Page extract>

%%

On a serious note, a pruned node does not have the data you want. Isn't stored anywhere, so to get it, you need to crunch through and replay the entire Ethereum history, so fast sync is out of the question. Pruning is out of the question. It's not part of the consensus rules, so light clients are out of the question.

The only place where this can be implemented generically is for archive nodes, but those will be very rare. Average users won't have the data needed to index such transactions.

This is analogous to the real world: if I look at 5 dollars in my wallet, I don't expect the universe to tell me all the people that ever had those banknotes. No do I want a list with all the cash I've spent and received throughout my lifetime. I know how much I have now and I don't care who gave me how much when. Note, this is for cash. Now when I open a bank account and get a credit card, I expect to see all of my transaction history, but I don't get that for free, I pay my yearly maintenance fees to access that data. It's the same with Ethereum: the Ether is a plain account is cash: you know how much you have, you see the currently pending changes, but no history; whereas a contract can act as a bank account, just you get to choose all the rules of it. The more featured you wany, the more you need to pay the bank to get it, or in this case, you need to support the network with tx fees to maintain extra data on your behalf.

%%

Data excerpt>
%%

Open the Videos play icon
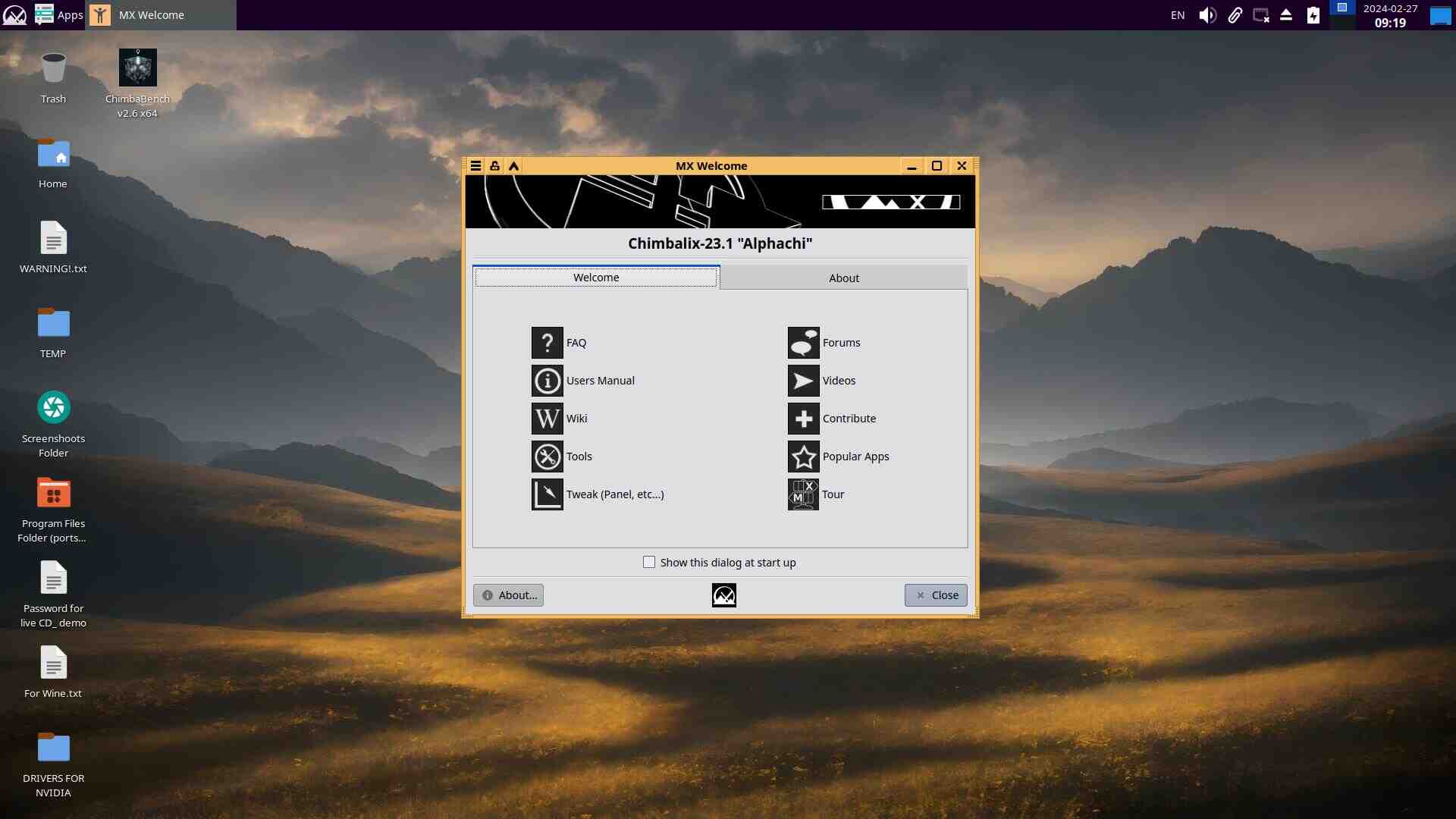This screenshot has height=819, width=1456. 803,381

%%

Task list>
(a) Transcribe the passage on Ethereum transaction history above, starting at "The only place" and ending at "index such transactions.".
(b) In the passage on Ethereum transaction history above, what do you pay to get access to the full transaction history of a bank account?

Set of answers>
(a)
The only place where this can be implemented generically is for archive nodes, but those will be very rare. Average users won't have the data needed to index such transactions.

(b) Yearly maintenance fees.